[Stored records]
>> START

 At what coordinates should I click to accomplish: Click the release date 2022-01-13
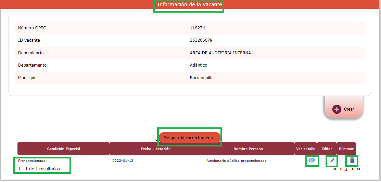(x=123, y=160)
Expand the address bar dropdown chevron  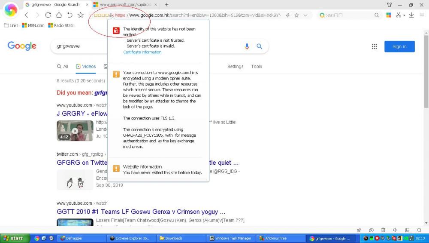click(x=305, y=15)
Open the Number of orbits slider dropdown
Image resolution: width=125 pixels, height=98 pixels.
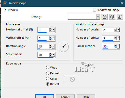click(118, 38)
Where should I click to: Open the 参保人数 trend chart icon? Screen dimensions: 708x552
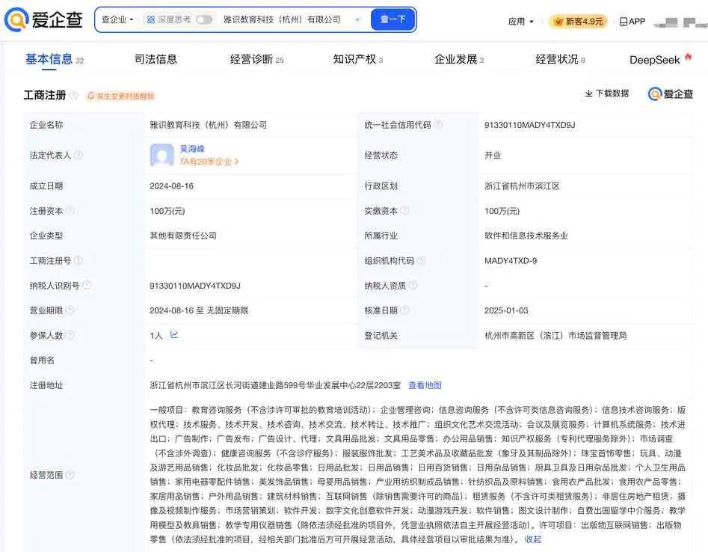click(174, 335)
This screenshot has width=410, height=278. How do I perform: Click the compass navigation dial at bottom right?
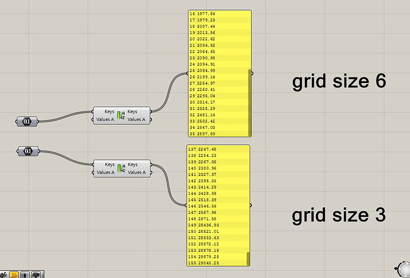tap(404, 270)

>> END

AIM OF THE EXERCISE:
Substitute "zoom" for "compass" in the part that opens with the line containing "This screenshot has" and runs through the end of the records, leaving everything else unchanged. Give only those lines, and leave the pictures out of your answer.

TASK RESPONSE:
This screenshot has width=410, height=278. How do I perform: Click the zoom navigation dial at bottom right?
tap(404, 270)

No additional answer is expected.